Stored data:
>>>>
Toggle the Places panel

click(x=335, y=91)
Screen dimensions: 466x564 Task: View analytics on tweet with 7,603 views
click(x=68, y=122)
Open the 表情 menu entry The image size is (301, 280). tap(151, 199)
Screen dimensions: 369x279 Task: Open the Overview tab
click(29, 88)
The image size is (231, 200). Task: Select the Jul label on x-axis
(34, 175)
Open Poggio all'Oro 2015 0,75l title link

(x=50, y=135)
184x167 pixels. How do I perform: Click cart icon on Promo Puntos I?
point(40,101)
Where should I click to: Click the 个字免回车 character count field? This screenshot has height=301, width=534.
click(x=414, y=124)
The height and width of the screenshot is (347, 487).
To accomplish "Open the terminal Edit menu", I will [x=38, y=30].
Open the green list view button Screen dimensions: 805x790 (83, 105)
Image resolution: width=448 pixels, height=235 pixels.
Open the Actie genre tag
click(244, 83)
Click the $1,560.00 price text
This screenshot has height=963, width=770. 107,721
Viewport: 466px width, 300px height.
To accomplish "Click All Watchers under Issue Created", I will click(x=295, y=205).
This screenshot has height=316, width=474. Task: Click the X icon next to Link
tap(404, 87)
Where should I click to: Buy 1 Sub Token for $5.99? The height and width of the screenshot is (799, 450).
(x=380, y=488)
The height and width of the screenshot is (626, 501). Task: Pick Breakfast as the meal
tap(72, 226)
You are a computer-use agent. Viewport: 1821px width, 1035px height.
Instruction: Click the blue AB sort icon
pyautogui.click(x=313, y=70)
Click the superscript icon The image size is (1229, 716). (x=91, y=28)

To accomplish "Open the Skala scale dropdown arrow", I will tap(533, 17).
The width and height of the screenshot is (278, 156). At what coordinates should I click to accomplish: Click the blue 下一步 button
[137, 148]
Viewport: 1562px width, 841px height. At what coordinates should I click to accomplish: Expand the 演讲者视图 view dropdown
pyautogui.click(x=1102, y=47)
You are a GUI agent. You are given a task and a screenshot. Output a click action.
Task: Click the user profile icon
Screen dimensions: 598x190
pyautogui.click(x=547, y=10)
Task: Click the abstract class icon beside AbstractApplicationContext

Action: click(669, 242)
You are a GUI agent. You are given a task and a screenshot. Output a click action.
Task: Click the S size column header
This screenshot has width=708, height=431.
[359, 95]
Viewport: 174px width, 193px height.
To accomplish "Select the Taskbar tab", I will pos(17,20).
<<<<
TASK DETAILS: For each line in the data above that contains the string "menu", extract the line.

RESULT OF THIS EXERCISE:
Open the 表情 menu entry The image size is (301, 280). tap(151, 199)
To accomplish "Open the terminal Edit menu", I will [x=38, y=30].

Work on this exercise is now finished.